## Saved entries
══════════

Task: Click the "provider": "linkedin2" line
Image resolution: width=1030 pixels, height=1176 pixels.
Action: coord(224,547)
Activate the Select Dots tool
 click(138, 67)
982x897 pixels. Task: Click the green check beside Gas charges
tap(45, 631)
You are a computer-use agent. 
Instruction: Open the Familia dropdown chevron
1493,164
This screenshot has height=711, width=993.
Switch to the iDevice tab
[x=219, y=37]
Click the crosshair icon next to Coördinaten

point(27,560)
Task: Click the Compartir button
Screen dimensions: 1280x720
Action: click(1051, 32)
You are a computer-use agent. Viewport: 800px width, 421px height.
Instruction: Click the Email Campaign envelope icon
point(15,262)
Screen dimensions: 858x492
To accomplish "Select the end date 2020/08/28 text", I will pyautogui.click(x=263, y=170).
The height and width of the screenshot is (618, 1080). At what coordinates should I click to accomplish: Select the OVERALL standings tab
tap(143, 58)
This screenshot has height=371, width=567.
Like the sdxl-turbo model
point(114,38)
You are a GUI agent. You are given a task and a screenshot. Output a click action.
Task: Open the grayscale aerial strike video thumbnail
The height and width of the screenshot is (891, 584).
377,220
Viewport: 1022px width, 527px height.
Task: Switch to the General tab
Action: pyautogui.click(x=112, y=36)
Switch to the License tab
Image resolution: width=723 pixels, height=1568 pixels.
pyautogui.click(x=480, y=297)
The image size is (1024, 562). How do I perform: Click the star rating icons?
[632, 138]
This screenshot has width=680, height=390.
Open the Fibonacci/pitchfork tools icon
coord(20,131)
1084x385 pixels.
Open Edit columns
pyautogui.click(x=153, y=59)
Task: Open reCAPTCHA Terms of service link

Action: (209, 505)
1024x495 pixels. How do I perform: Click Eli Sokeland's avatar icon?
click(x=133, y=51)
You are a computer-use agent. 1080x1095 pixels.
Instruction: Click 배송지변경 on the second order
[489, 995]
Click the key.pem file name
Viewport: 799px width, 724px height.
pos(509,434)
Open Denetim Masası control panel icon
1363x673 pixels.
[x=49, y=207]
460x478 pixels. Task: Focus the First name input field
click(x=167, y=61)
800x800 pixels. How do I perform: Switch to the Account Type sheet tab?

══════════

## Instructions to follow
Pull out each line of the entries that contains "agent".

## Answer to the exercise
You are a computer-use agent. 
You are a computer-use agent. Viewport: 800px width, 421px height.
You are a GUI agent. You are given a task and a screenshot. Output a click action.
You are a computer-use agent. 1080x1095 pixels.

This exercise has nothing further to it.